Алцерис был ошеломлен присутствием здесь Рэда в немалой степени из-за очевидного частичного обращения вспять ее бесчисленных мутаций, не говоря уже о ее кажущемся здравомыслии, а скорее об отсутствии чего-то.

Никакой грязи, порожденной злоупотреблением властью, эксплуатацией своих подчиненных, за которую так быстро ухватилось Око Правосудия. Ни единого пятнышка этого чувства не осталось в ее душе, и все же Алцерис чувствовал что-то эфемерное там, где должна была быть эта вина. Отпечаток, как будто из самой души Рэд было очищено то, что сделало ее той, кем она была во время их предыдущих встреч.

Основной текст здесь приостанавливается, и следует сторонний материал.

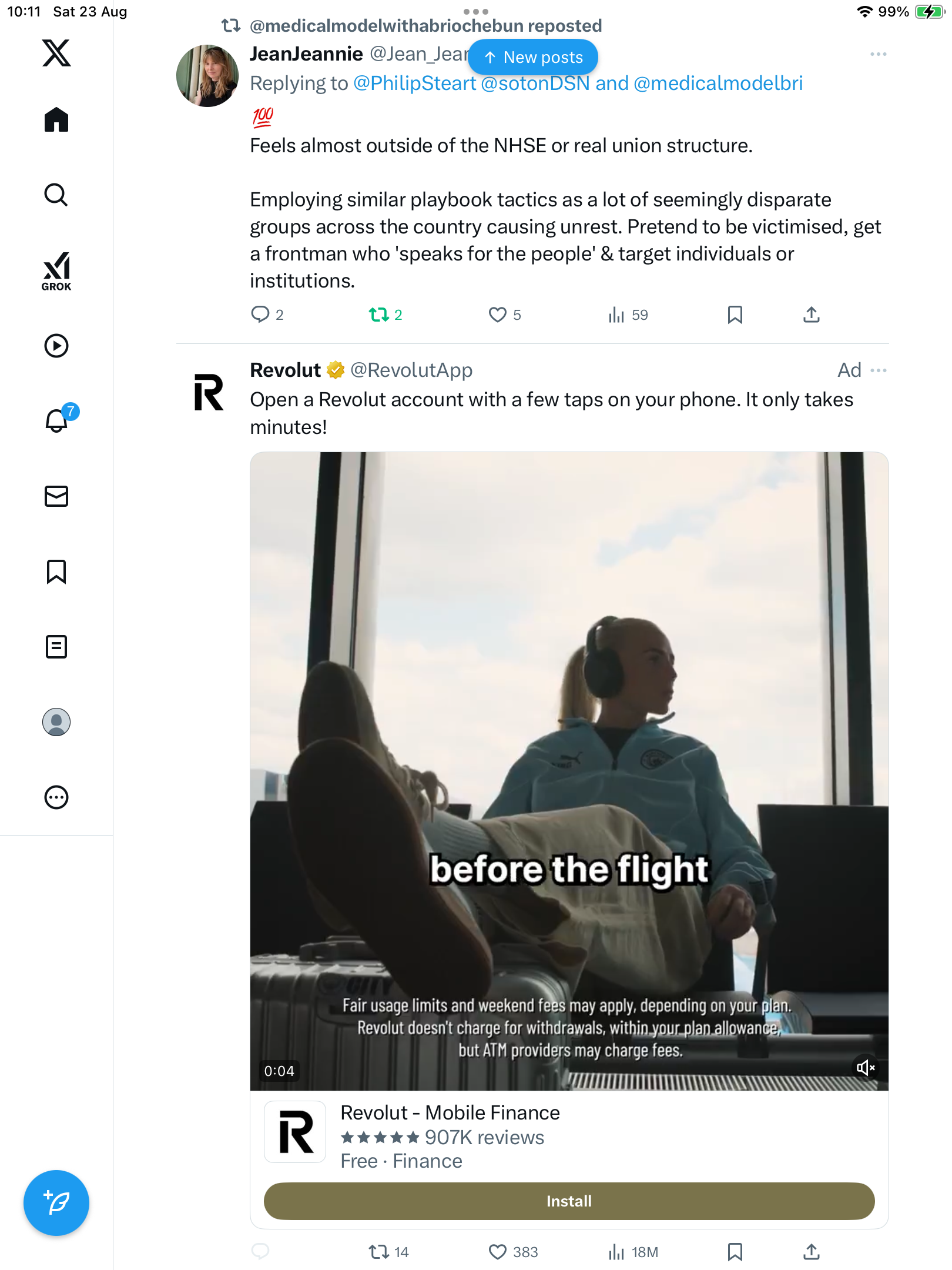
Task: Open the profile avatar in sidebar
Action: (x=56, y=722)
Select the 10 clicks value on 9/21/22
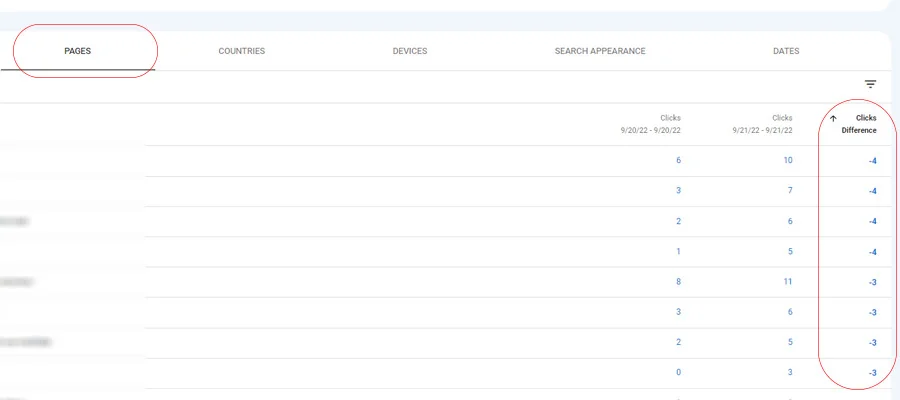 click(787, 161)
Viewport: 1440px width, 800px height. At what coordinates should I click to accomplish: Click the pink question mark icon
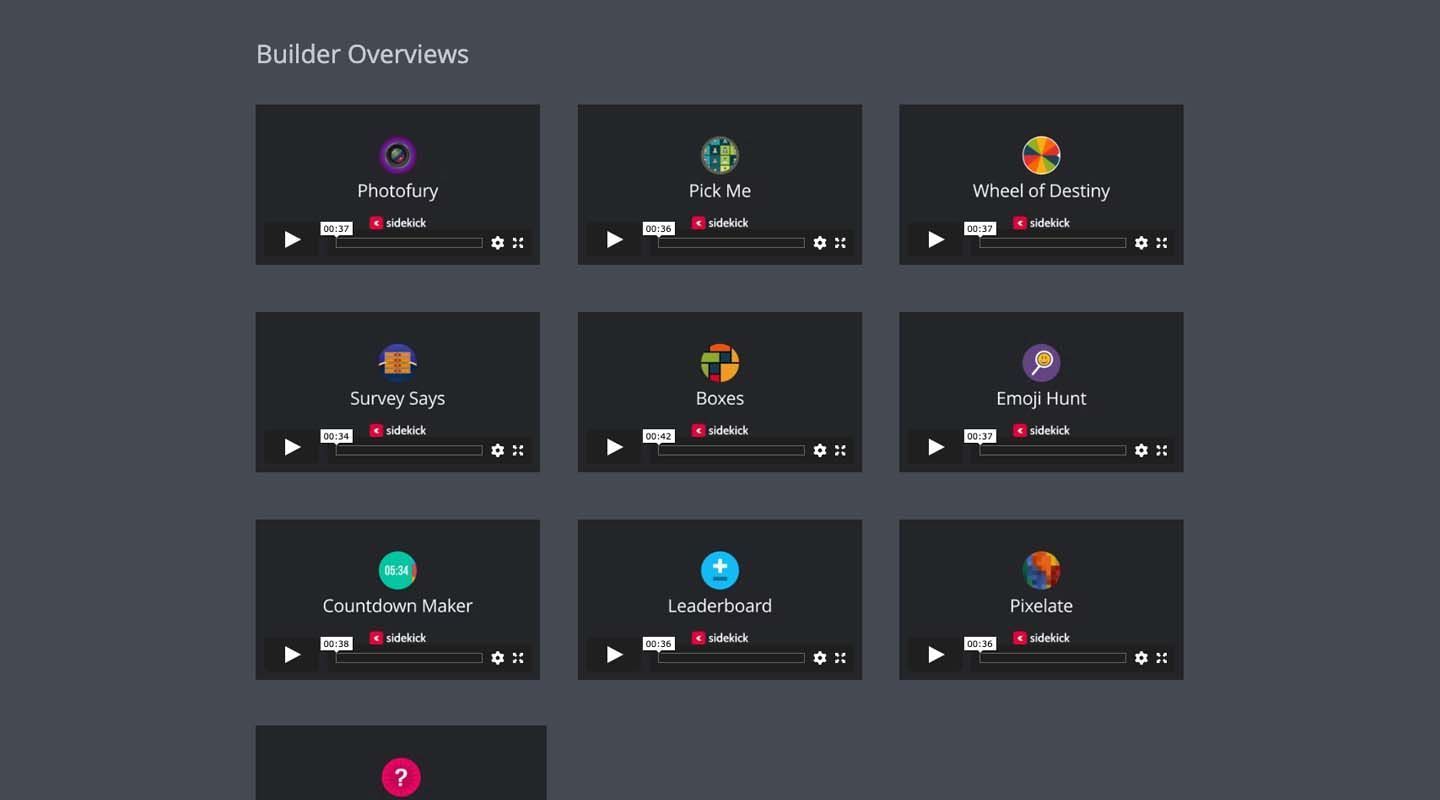[x=401, y=777]
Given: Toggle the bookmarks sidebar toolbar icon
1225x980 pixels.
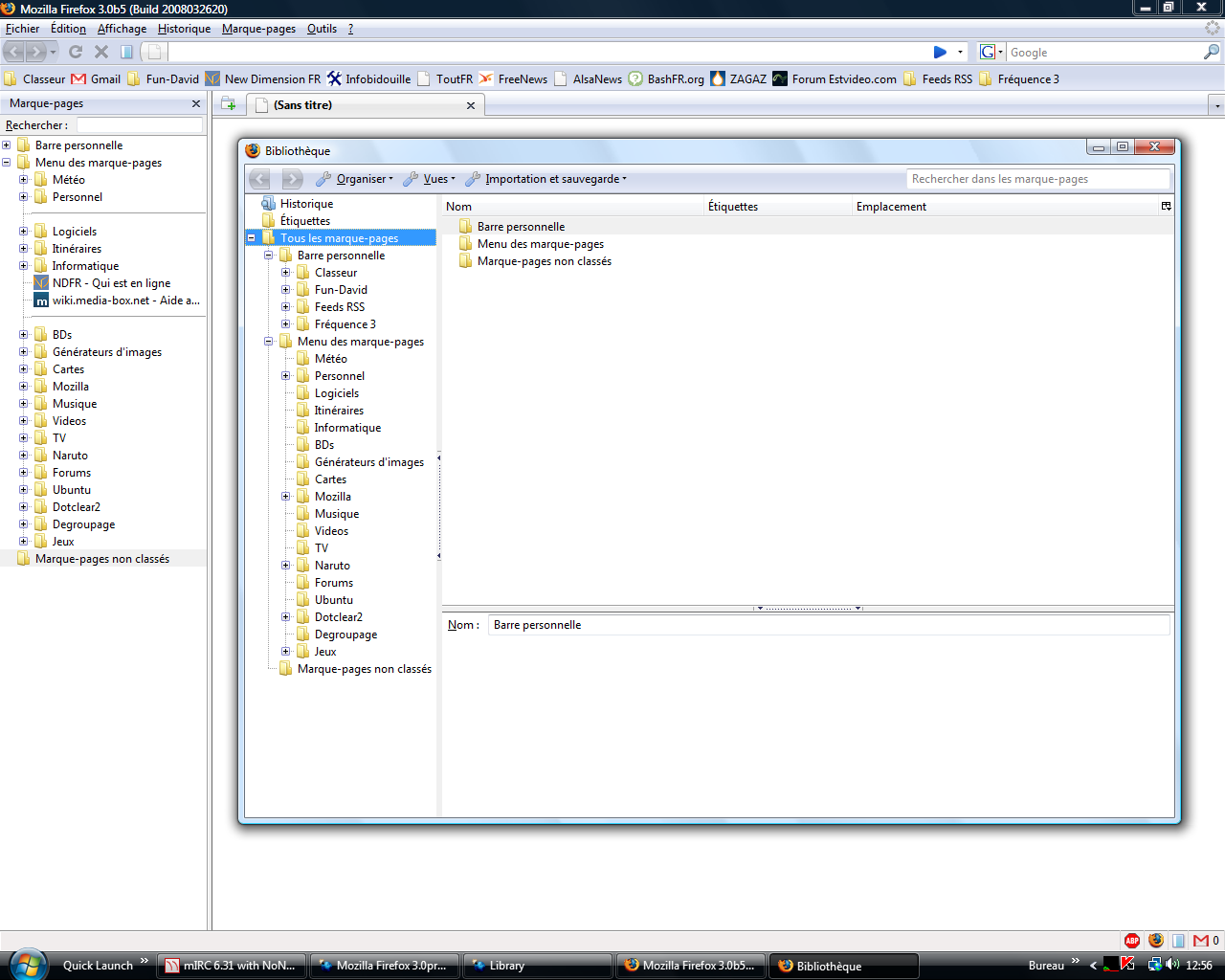Looking at the screenshot, I should [126, 52].
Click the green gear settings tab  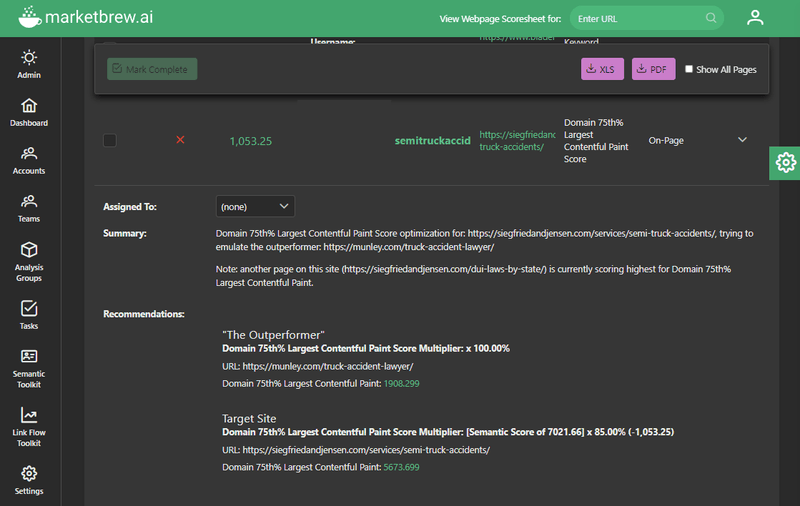tap(785, 163)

Недоверчивые глаза генерала потускнели, эмоции покинули его лицо, и с тошнотворным хрустом костей и хрящей его голова повернулась полностью назад. Таким образом проклятый бессмертный использовал серебряную нить, чтобы потянуть голову за лоб, чтобы он мог смотреть прямо на Рэда, и на его лице появилось выражение чистого безумия.

«Ну же, изменник

ШЛЮХА.

Вы действительно думаете, что я просто не смог избавиться от проклятия?! Я увидел, что эти грязные вулканические обезьяны преподнесли мне драгоценный подарок, потому что слишком легко указать и провозгласить: «Здесь стоят те, кто положит конец этому проклятию!» — бормотал он нечеловеческим булькающим голосом, его кожа извивалась, как будто он был мешком, полным змей.